A Ressurreição dos Gatos

Bruno Vieira Amaral

Crónica publicada na GQ de Março de 2017

 

Quando eu era pequeno, quatro ou cinco anos, à noite a minha mãe lia-me histórias da Bíblia. Entre as muitas histórias – da arca de Noé aos padecimentos de Jó, da mula de Balaão à aventura de Jonas a caminho de Nínive, do desgosto de Moisés às portas da Terra Prometida à destruição das muralhas de Jericó – recordo-me de duas sobre ressurreições. Na verdade, lembro-me de três, mas a história da ressurreição de Jesus era outra coisa, era o próprio fundamento da divindade de Cristo. As outras eram mais prosaicas – tão prosaicas quanto um milagre pode ser. A mais conhecida é a de Lázaro, irmão de Marta. Quatro dias após a morte de Lázaro, Jesus chega ao sepulcro e, apesar de o cadáver deitar cheiro – e como eu consigo sentir o odor da putrefacção do corpo que mais não é do que um conjunto de palavras num livro sagrado ainda me impressiona –, ordena-lhe que se levante e ande e Lázaro, amortalhado, regressa atónito à luz do dia, ao mundo dos vivos (lembram-se da cena do filme Inteligência Artificial quando os extra-terrestres concretizam o desejo do menino robô de rever a mãe, do estado em que a mãe desperta desse sono de séculos?).

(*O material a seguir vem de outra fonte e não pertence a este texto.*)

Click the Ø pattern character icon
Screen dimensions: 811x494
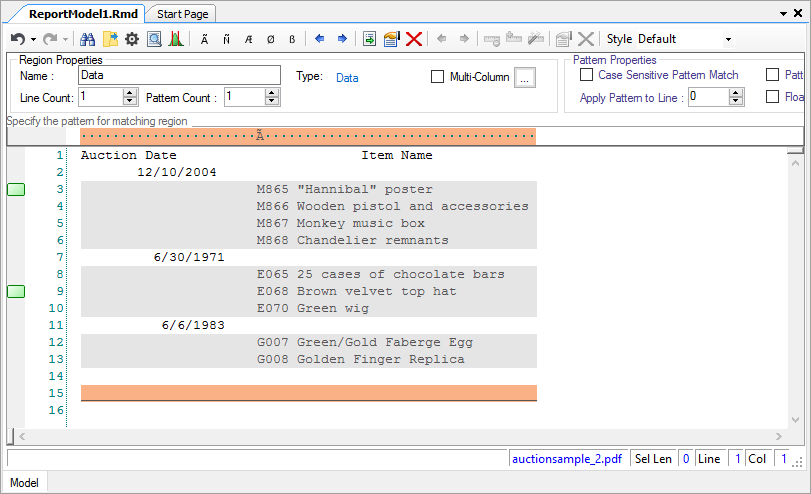click(x=270, y=39)
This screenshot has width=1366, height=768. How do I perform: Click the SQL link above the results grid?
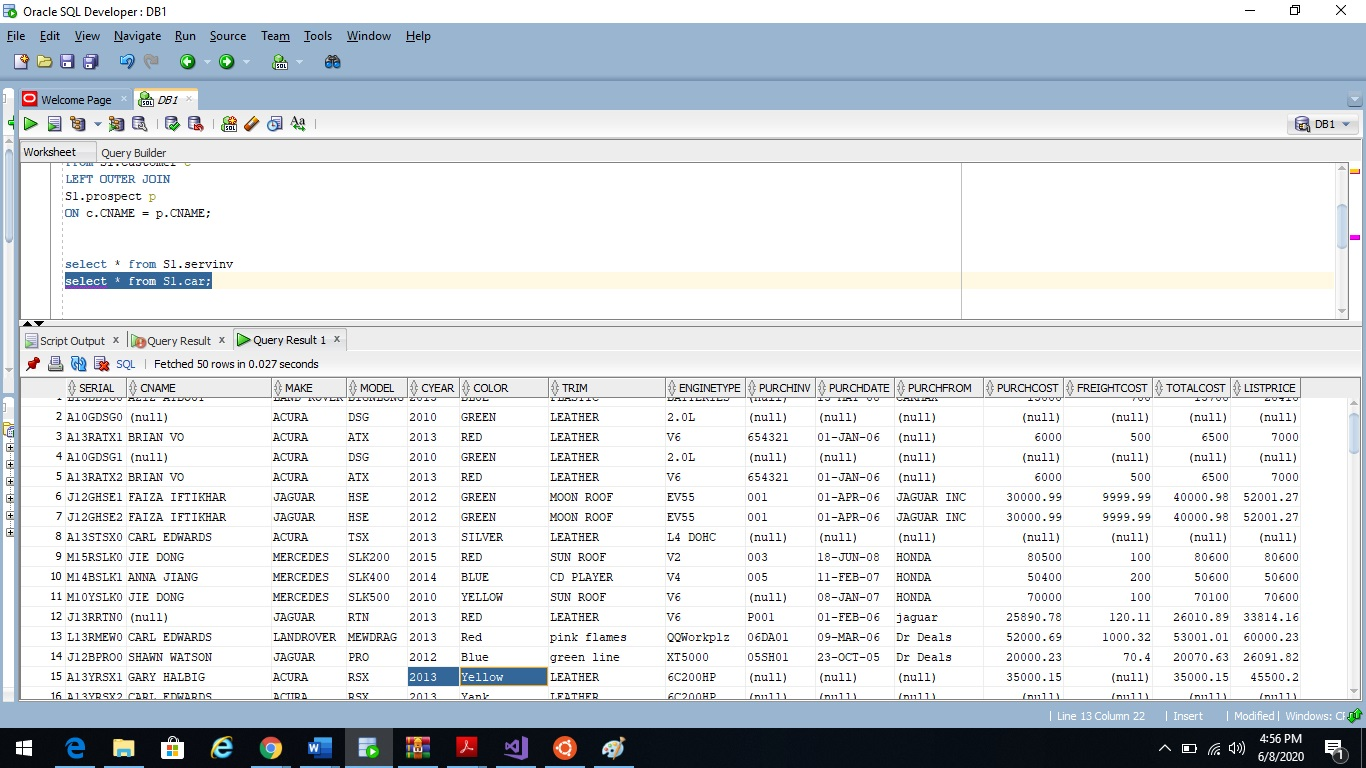tap(125, 363)
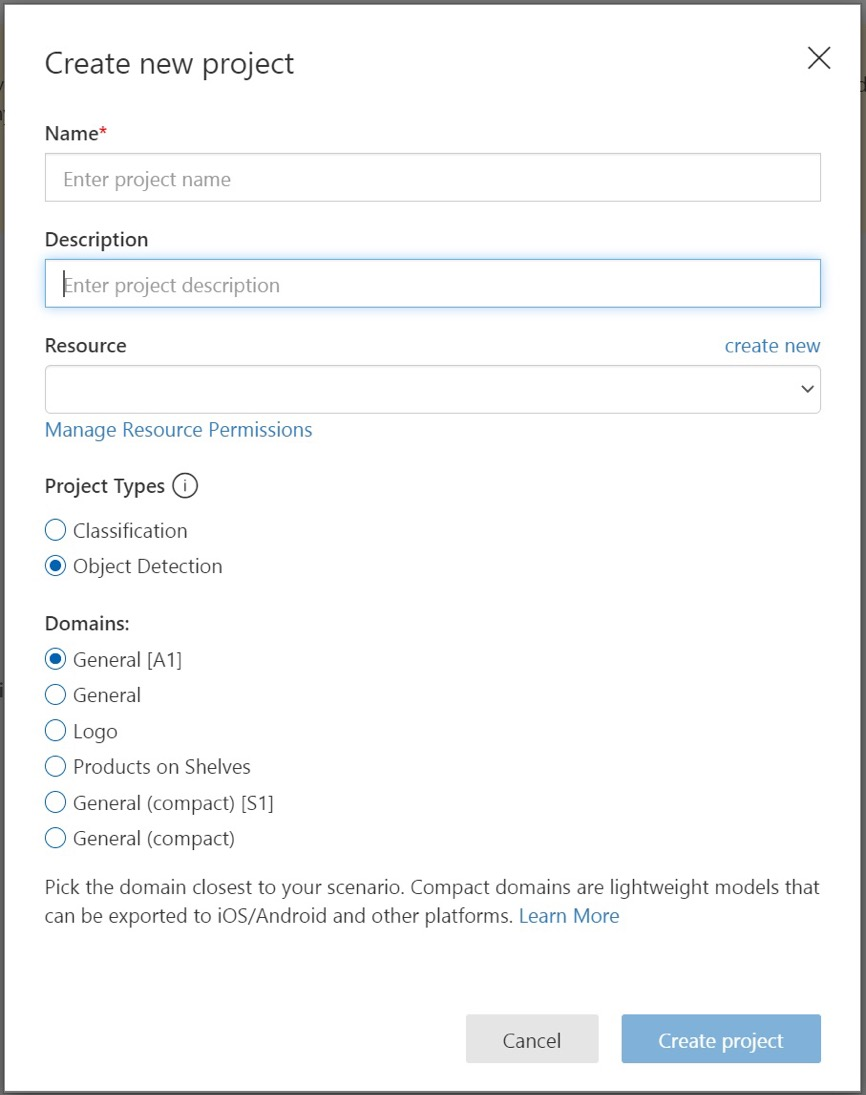
Task: Choose the General (compact) domain
Action: pos(55,838)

A outra história era a da filha de Jairo. Este pede a Jesus que cure a filha. O estado da menina é grave. Mas, a caminho da casa de Jairo, Jesus é interpelado por uma mulher que sofre de hemorragias. Entretanto, a filha de Jairo acaba por morrer. Ao chegar ao local, Jesus encontra os familiares a chorar a morte da menina, mas diz-lhes que não se devem preocupar porque ela apenas dorme. Entra no quarto e diz-lhe: “Talita, cumi” ou “Menina, levanta-te.” É um episódio interessante porque Jesus, em vez de tirar partido do milagre, parece querer convencer os familiares de que a menina não tinha morrido.

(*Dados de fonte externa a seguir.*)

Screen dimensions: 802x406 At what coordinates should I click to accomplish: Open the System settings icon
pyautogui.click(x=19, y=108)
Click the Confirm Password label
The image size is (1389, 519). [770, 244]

Mais de trinta anos após esses tempos em que a minha mãe me lia histórias bíblicas, agora é a minha vez de ler à minha filha contos de fadas, histórias da carochinha. Nestes contos há muitas mortes mas também há, pelo menos, duas ressurreições – a da Bela Adormecida e a da Branca de Neve. Eu e a minha mulher discutimos sobre a forma adequada de ler as histórias: deveríamos ou não dizer que tinham morrido? Seria melhor dizer que estavam apenas a dormir, como Jesus disse aos parentes de Jairo? Como alguém na escolinha lhe tinha dito que as pessoas, quando morrem, vão para o céu, eu mantive a versão, embora garantindo que quer a Branca de Neve, quer a Bela Adormecida, não tinham ido para o céu. Mas, no fim, ambas as personagens acabam por se levantar e andar, ressuscitadas pelo milagre do amor anunciado. Tudo acaba bem.

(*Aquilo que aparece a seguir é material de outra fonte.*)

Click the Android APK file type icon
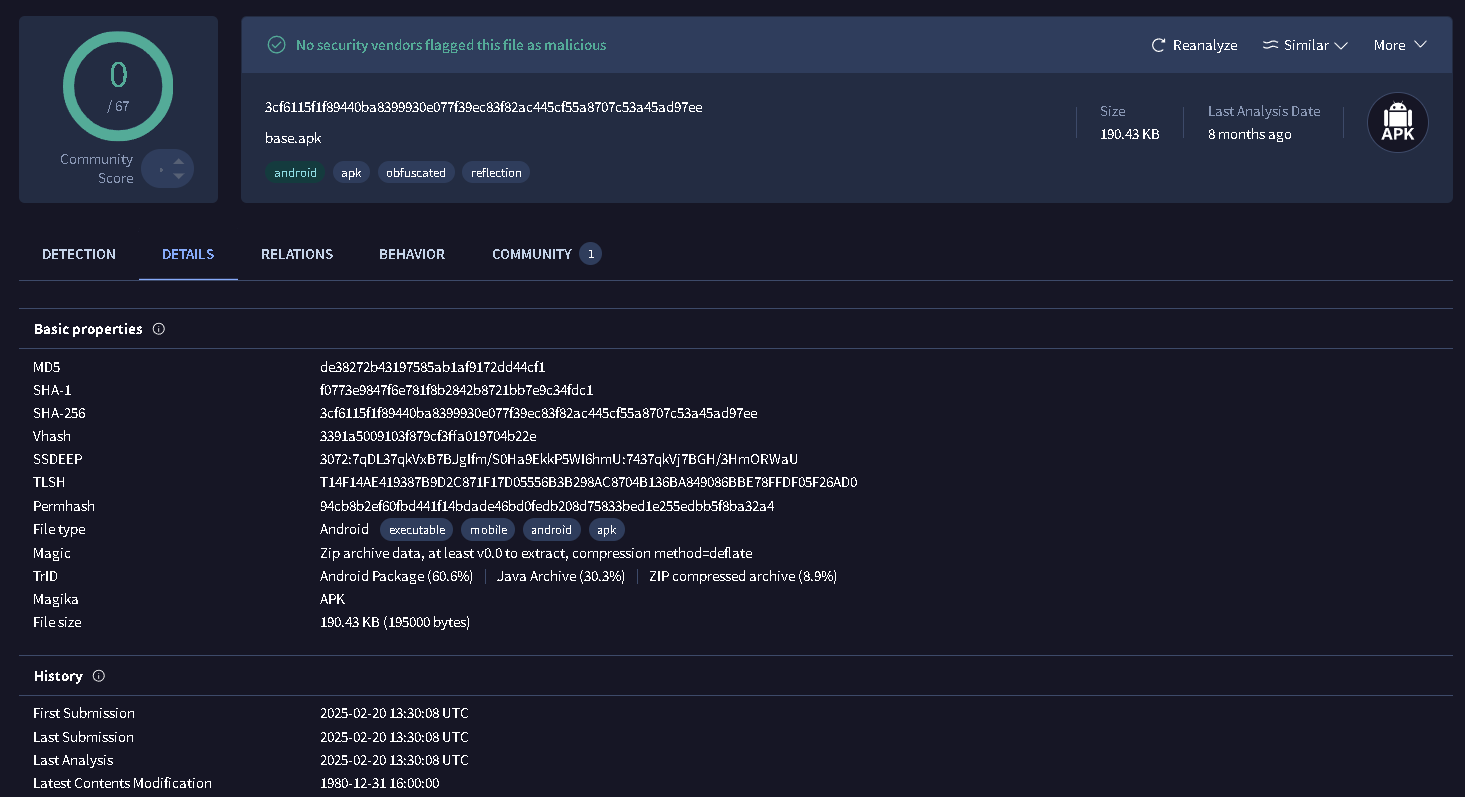Image resolution: width=1465 pixels, height=797 pixels. [1397, 123]
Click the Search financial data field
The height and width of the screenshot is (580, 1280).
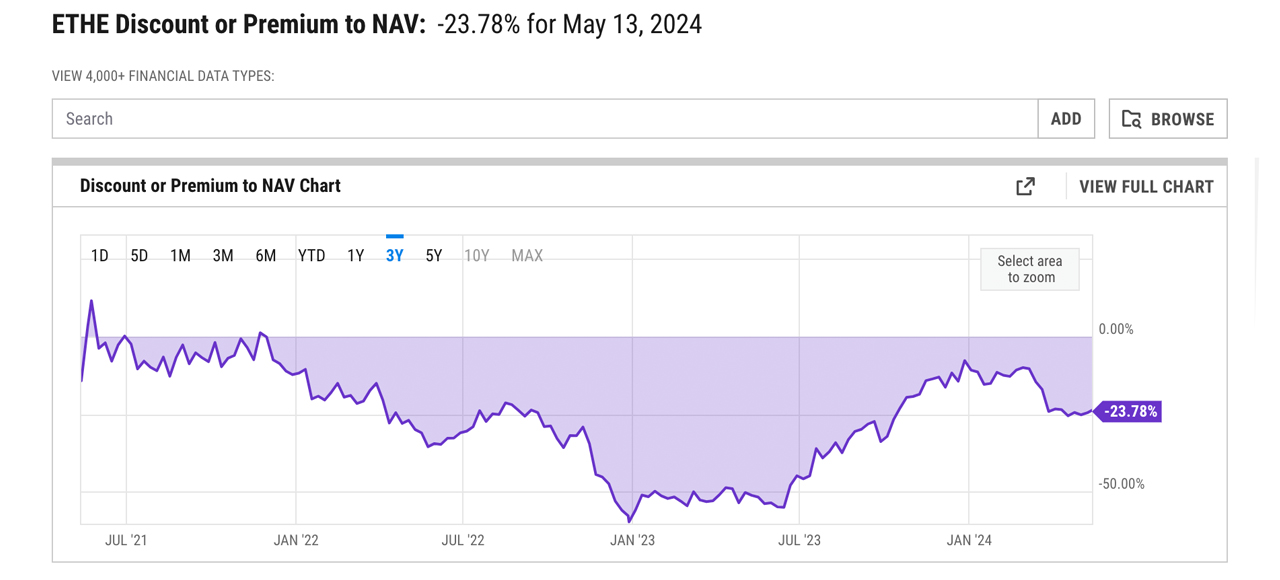pyautogui.click(x=545, y=119)

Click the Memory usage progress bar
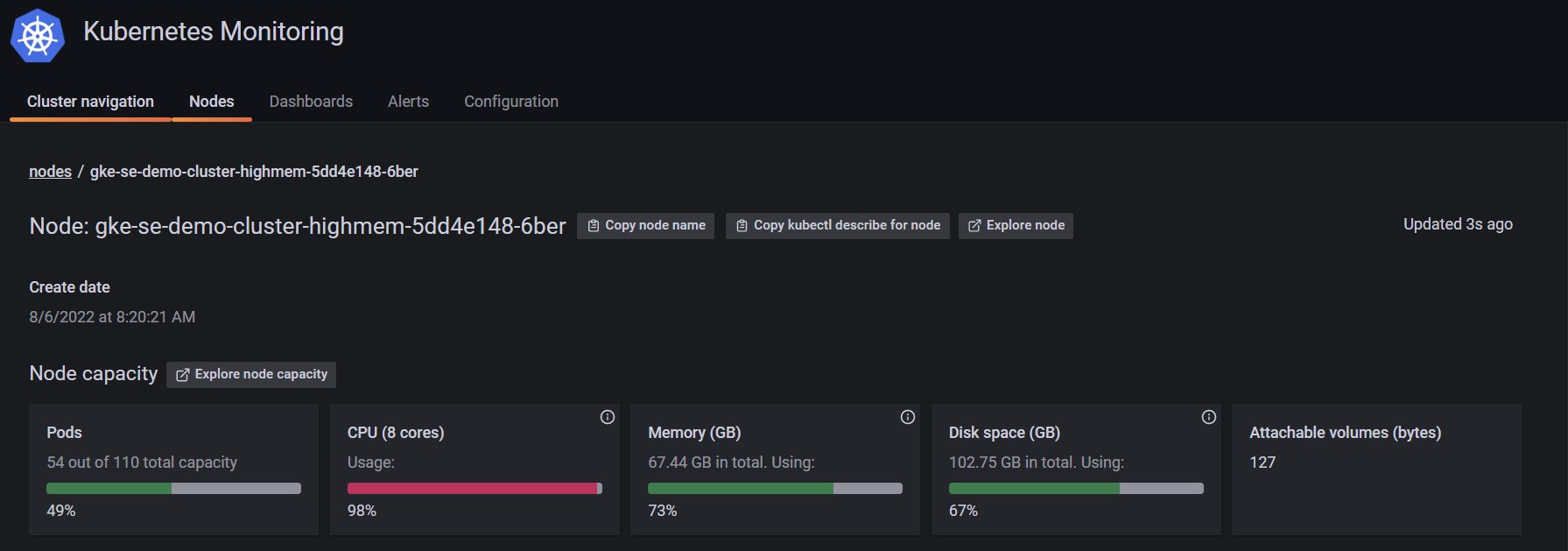click(775, 488)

Semanas depois, ao ler-lhe a história de uma toupeira que queria agarrar a lua, a minha filha disse-me que sabia onde era a lua, era o sítio onde estava a mãe da avó Fátima. Não a contrariei. Sim, talvez os mortos vão para a lua e o céu seja apenas um deserto de estrelas. E, acrescentou a minha filha, era também na lua que estava o “gato morrido”. Uns tempos antes, ao sairmos de casa, deparámo-nos com um gato morto junto ao nosso carro. A minha filha quis tocar-lhe porque enquanto eu via um gato morto, com um fio de sangue na boca, ela via um gato deitado, a dormir pacificamente. Sem pensar, disse-lhe: “está morto.” A minha mulher ficou chocada, mas era tarde demais. Nos dias seguintes, à noite, a minha filha só falava no “gato morrido” e quando chegávamos perto do passeio onde, dias antes, o cadáver do gato repousava, perguntava-nos para onde tinha ido e eu respondia que se tinha ido embora, enredando-me em contradições que até a mim me faziam duvidar acerca do real destino do gato. Então, uns dias depois, no mesmo local, vimos um gato muito parecido com o outro e a minha filha disse logo: “está ali o gato morrido.” Eu, feliz por poder reparar o meu erro, confirmei: “pois está.”

Eu sabia que era outro gato, caro leitor, mas se não há mal nenhum em acreditar que os nossos mortos vão para o céu, que as princesas despertam de sonos de cem anos quando beijadas por príncipes, que os príncipes se apaixonam por donzelas em caixões de vidro e que até o acaso pode ressuscitar uma princesa que trincou uma maçã envenenada, qual Eva incapaz de resistir à tentação, também não é errado acreditar que pobres gatos suburbanos e cinzentos podem voltar a viver. Não se trata de poupar as crianças às agruras da realidade ou de as fazer acreditar em histórias da carochinha, mas a de partilhar a certeza de que os gatos “morridos” continuam a viver em nós sempre que nos lembramos deles, que Lázaro, a filha de Jairo e a mãe da avó Fátima continuam vivos através das histórias que as nossas mães nos contavam, que nós contamos aos nossos filhos e que eles, um dia, irão contar aos nossos netos.